- Opening Delimiter -

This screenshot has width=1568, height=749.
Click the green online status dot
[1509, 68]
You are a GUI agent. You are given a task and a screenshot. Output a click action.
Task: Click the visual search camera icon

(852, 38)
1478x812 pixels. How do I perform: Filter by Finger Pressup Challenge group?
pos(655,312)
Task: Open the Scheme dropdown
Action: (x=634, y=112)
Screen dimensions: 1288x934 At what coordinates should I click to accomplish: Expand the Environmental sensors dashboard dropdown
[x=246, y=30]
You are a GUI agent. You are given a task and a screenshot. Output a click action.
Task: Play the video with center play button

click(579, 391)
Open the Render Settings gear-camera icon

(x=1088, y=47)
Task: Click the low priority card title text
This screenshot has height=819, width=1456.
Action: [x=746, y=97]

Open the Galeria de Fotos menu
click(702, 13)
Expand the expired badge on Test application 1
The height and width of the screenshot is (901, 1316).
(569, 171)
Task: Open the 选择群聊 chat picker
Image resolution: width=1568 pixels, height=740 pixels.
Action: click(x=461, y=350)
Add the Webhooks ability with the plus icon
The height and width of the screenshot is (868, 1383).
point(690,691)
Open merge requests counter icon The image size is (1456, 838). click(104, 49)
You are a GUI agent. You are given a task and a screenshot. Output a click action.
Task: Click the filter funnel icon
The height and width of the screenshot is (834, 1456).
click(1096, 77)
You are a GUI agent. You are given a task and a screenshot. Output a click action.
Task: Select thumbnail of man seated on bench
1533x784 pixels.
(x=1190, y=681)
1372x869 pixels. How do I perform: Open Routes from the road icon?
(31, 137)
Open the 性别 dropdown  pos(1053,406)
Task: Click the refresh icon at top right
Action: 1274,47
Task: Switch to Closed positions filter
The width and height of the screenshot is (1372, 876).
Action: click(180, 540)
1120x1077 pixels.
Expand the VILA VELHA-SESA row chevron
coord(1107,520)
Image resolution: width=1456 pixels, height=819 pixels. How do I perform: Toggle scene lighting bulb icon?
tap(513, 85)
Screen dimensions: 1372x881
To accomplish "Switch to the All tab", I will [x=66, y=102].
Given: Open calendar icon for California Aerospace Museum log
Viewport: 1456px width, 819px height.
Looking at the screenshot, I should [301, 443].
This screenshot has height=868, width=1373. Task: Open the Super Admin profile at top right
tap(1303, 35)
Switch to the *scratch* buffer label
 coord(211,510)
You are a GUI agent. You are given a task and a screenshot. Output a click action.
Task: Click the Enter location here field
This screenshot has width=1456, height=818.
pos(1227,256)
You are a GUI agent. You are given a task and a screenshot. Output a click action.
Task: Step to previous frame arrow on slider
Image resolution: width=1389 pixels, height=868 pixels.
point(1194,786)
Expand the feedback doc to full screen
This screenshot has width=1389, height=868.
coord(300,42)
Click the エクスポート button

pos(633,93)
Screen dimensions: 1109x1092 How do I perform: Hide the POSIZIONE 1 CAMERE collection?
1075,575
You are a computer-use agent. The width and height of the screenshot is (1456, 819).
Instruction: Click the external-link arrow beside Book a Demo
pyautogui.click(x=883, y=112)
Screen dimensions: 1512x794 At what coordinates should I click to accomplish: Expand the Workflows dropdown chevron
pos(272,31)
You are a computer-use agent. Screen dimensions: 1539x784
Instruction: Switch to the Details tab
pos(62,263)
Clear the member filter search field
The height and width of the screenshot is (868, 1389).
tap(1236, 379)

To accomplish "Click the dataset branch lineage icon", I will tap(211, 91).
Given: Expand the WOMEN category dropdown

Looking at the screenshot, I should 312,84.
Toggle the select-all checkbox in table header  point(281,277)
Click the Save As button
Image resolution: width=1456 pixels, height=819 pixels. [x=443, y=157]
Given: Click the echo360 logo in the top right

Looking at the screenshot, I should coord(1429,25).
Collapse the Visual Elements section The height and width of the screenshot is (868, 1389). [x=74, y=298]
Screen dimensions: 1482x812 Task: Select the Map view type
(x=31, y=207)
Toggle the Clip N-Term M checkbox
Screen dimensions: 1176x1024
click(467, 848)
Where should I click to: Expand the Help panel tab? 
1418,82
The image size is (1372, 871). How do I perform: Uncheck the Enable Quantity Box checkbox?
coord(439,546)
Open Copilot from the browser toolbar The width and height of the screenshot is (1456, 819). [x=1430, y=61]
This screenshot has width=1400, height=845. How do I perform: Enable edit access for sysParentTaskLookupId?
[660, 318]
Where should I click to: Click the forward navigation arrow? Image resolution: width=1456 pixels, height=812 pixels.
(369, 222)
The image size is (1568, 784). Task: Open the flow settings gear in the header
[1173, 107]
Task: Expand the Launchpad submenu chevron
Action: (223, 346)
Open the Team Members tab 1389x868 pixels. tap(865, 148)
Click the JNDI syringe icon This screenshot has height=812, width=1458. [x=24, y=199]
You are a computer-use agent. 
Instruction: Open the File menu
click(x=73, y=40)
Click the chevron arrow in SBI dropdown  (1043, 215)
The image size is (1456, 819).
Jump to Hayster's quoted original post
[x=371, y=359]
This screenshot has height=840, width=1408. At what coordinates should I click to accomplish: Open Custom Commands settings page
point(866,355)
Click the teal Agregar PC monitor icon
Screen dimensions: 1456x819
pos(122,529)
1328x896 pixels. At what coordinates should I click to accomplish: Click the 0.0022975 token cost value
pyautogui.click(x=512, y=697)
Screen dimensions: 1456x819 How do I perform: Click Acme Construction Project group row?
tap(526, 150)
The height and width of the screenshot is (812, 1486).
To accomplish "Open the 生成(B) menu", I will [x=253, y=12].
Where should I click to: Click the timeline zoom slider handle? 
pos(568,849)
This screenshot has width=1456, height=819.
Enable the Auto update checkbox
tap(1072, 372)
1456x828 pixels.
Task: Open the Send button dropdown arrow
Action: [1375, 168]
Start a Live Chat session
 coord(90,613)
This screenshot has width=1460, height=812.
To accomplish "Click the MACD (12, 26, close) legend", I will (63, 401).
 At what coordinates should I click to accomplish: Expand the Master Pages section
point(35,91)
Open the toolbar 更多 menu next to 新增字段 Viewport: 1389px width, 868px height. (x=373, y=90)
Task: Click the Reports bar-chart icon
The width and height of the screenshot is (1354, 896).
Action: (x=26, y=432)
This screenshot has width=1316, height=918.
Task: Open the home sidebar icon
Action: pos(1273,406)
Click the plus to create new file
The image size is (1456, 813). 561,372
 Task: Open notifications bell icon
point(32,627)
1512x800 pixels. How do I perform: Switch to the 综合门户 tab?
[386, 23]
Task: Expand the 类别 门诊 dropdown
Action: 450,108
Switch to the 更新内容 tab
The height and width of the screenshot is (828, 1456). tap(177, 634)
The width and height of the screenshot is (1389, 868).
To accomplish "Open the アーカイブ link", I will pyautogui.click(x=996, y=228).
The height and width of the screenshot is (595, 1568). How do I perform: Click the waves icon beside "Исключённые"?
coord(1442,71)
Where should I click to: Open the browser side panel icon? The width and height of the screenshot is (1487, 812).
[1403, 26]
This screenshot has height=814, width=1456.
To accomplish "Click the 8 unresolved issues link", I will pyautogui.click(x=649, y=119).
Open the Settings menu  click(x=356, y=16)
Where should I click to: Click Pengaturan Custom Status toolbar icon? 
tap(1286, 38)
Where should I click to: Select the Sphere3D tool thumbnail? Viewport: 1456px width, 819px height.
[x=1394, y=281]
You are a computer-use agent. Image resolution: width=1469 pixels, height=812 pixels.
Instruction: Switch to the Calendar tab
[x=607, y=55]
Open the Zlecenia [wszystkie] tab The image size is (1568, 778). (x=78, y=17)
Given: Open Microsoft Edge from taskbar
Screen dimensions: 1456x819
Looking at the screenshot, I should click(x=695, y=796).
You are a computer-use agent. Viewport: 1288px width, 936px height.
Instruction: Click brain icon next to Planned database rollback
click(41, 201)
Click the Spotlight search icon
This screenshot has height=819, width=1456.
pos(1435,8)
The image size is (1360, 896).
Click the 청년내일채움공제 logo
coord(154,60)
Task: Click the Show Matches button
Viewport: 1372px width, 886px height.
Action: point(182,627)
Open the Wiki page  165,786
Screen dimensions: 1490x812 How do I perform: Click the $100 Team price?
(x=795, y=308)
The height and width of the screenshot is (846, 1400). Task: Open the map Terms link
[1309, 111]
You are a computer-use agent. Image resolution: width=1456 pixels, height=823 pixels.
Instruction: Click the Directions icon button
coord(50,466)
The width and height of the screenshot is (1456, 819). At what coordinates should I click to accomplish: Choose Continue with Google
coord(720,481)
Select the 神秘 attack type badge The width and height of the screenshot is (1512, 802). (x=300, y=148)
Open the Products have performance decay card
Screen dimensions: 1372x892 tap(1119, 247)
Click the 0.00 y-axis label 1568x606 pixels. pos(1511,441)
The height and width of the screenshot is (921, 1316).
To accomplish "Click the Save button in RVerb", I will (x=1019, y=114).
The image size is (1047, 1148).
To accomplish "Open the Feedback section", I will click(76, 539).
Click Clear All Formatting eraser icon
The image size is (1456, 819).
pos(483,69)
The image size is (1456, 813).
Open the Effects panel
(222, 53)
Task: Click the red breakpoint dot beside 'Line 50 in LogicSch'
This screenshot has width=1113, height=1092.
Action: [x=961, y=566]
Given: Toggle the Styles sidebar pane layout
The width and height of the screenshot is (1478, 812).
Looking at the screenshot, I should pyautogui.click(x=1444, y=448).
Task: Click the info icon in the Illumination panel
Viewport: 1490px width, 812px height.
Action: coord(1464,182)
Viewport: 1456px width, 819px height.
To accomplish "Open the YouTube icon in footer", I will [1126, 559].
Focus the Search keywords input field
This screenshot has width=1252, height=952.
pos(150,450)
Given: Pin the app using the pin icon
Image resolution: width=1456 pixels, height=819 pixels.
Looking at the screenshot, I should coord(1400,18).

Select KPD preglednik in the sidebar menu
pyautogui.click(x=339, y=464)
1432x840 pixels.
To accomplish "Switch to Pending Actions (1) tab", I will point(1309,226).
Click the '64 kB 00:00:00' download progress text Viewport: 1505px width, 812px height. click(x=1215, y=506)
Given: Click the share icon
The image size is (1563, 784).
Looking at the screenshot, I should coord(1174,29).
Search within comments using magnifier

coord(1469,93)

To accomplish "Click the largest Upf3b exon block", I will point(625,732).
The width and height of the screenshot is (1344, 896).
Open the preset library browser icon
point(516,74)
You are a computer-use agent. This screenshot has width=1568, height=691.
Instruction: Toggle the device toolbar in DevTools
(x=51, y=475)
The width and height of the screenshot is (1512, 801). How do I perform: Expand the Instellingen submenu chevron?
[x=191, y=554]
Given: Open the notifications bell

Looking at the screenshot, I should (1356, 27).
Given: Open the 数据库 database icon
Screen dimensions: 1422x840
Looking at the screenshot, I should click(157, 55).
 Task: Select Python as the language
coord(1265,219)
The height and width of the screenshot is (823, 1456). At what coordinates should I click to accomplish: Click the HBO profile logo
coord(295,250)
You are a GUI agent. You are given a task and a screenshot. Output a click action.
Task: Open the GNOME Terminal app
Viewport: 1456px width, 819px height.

- Closing Delimiter -

# What needs to be done:
Collect the complete line wherever the string "computer" appears in the records.

# Result for this task:
You are a computer-use agent. The width and height of the screenshot is (1456, 819).
You are a computer-use agent. Screen dimensions: 1539x784
You are a computer-use agent. 
You are a computer-use agent. Image resolution: width=1469 pixels, height=812 pixels.
You are a computer-use agent. Viewport: 1288px width, 936px height.
You are a computer-use agent. Image resolution: width=1456 pixels, height=823 pixels.
You are a computer-use agent. This screenshot has width=1568, height=691.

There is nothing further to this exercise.